Not-remotely-fun fact: if the season ended today, the Cubs would have lost the NL Central by a game to the Brewers, and would be slated to play in the Wild Card Game, at Wrigley Field, against the Rockies.
I do not want to watch that movie again.
Since May 14, the start of that series the Cubs lost in Cincinnati at the tail end of a crazy long stretch of winning series (when they were 25-14) the Cubs have gone 20-26. That’s a .435 winning percentage. Had they been doing that all year in another division, they’d be nearly 20 games out in every division except the NL Central and NL East. There, they’d only be around 10 to 15 games out. Snort.
Are you getting the picture of just how poorly the Cubs have performed for a very long time? They have been a solidly below average team by the results for much longer than they were well above average. This malaise feels like it has lasted so long because it has. Heck, malaise is probably generous.
In those nearly two months of action, the Cubs have won three – THREE – series. That’s it. And unless they take the next three in Pittsburgh, it’ll be yet another series without a win. Then, they’d have to sweep the White Sox in two games to get a win there. It’s exceedingly plausible that the Cubs will sit at the All-Star break having won just three series from mid-May to mid-July. Those are the results of a bad team, not just a mediocre one.
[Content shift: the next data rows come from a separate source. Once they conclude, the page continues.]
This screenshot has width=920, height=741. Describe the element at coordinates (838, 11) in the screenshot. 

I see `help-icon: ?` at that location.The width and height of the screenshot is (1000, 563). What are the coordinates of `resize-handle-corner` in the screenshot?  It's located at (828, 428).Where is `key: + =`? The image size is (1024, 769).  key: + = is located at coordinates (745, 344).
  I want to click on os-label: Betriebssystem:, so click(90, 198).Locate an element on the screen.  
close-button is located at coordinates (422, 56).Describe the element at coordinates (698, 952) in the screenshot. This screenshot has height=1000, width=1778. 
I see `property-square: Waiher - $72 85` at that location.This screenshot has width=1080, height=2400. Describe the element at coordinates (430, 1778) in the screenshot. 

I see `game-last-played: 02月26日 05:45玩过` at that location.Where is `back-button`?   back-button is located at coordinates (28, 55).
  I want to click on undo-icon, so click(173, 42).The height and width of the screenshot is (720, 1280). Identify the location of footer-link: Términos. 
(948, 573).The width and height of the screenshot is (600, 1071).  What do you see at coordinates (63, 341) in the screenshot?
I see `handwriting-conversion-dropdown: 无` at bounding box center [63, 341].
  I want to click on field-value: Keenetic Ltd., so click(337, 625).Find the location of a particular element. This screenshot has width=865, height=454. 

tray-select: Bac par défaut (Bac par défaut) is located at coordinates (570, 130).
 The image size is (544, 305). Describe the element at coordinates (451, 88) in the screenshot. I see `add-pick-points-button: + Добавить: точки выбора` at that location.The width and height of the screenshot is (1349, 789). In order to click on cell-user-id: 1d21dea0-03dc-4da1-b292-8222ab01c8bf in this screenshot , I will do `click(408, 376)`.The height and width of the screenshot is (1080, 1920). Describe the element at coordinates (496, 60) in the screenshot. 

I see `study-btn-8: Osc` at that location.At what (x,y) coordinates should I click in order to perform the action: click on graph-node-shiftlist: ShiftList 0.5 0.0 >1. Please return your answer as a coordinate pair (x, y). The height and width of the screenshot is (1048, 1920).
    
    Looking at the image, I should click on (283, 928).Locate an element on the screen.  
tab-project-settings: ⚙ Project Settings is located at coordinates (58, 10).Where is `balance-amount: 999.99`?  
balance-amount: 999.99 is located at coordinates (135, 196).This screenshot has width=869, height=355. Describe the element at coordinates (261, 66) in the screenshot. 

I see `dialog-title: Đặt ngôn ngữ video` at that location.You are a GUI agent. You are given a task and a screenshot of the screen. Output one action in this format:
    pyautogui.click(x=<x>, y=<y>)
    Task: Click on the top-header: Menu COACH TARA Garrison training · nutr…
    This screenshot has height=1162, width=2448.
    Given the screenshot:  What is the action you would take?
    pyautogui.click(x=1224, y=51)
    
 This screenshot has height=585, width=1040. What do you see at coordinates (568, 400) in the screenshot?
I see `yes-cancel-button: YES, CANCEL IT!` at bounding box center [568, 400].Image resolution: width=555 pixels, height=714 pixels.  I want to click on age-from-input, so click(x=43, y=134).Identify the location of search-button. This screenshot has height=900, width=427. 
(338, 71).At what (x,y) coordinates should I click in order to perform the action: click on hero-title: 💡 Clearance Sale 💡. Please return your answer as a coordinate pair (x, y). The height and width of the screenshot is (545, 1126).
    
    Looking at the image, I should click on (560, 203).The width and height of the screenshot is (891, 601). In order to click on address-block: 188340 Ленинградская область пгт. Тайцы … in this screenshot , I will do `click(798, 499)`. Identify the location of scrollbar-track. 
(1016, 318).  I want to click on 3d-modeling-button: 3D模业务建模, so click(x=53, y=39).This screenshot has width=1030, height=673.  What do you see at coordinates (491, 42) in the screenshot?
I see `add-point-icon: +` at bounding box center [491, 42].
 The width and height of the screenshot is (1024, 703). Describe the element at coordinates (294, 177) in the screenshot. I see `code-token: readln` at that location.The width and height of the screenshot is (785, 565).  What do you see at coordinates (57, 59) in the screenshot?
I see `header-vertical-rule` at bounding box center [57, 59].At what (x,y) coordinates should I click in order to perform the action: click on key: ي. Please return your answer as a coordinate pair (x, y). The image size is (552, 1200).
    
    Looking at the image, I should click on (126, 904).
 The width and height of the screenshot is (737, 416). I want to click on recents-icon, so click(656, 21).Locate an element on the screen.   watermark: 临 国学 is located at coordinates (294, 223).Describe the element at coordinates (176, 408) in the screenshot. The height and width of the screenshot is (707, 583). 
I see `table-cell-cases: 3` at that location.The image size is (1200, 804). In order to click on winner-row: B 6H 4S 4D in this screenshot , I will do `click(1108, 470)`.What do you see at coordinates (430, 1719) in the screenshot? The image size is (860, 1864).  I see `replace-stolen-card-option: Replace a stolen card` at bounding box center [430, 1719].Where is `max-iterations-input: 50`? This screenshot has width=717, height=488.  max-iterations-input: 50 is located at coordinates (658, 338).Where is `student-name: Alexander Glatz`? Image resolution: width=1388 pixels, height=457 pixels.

To be a game out of first and still in Wild Card position, then, is something akin to an act of God, rather than a credit to the team’s competitiveness. I certainly don’t want to see a repeat of last year’s “postseason,” but, given the last two months, the Cubs would be comically lucky to get there without any kind of meaningful changes to their roster and/or their performance.
There is too much talent on this roster for the Cubs to have been this bad for this long.